* Fragmento citado:
___

Cabe acordarse de lo anterior porque demuestra la prodigiosa capacidad de recuperación de la Presidenta. No tendría por qué no mostrarla una vez más, en especial porque esta vez el desplome de su popularidad ocurre mucho antes: la vez pasada se dio cuando su gobierno ya estaba casi a mitad de camino. Ahora tiene más tiempo para recuperarse. Y sigue con lo que puede ser una clave de su capacidad para remontar: una buena evaluación entre los «personajes políticos». Hay algo en ella que cae bien aun cuando se objete la forma en que gobierna. Por otro lado, está su comprobado pragmatismo. Lo exhibió en enero de 2008, cuando nombró a un ministro del Interior moderado, de personalidad independiente. No tendría por qué no exhibirlo de nuevo. Eso sí que tendría que tener un muy buen diagnóstico de qué es lo que está mal.

___

* Datos mostrados:
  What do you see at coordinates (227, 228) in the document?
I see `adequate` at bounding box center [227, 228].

___

* Tareas por resolver:
• a. Responde, por favor, estas preguntas según el fragmento sobre la Presidenta:
(i) ¿En qué mes y año nombró la Presidenta a un ministro del Interior moderado?
(ii) ¿En qué momento de su gobierno se dio el desplome de popularidad la vez pasada?
(iii) ¿Entre quiénes conserva la Presidenta una buena evaluación?
• b. Traduce al inglés esta oración del fragmento sobre la Presidenta: «Ahora tiene más tiempo para recuperarse.»
• c. Prosigue el fragmento sobre la Presidenta a partir de su última oración.
Los datos no guardan relación con el fragmento sobre la Presidenta.

* Resultados obtenidos:
• a.
(i) En enero de 2008.
(ii) Cuando su gobierno ya estaba casi a mitad de camino.
(iii) Entre los «personajes políticos».

• b. Now she has more time to recover.

• c.
Somos muchos los que creemos que el problema no está tanto en los fines buscados por la Presidenta como en los medios escogidos para lograrlos. La CEP parece darnos la razón. La gente quiere mejor educación. También menos desigualdad, y que la educación la reduzca. Pero busca mejoras, no cambios estructurales de desenlace incierto. Los encuestados sienten que les va mucho mejor que a sus padres; y que a sus hijos les irá mucho mejor aun. No quieren que esa tendencia cambie. En cuanto a las reformas mismas del Gobierno, la CEP no se pronuncia, pero otras encuestas indican que hay mucho rechazo a ellas, tal vez porque simplemente desvirtúan sus propios fines.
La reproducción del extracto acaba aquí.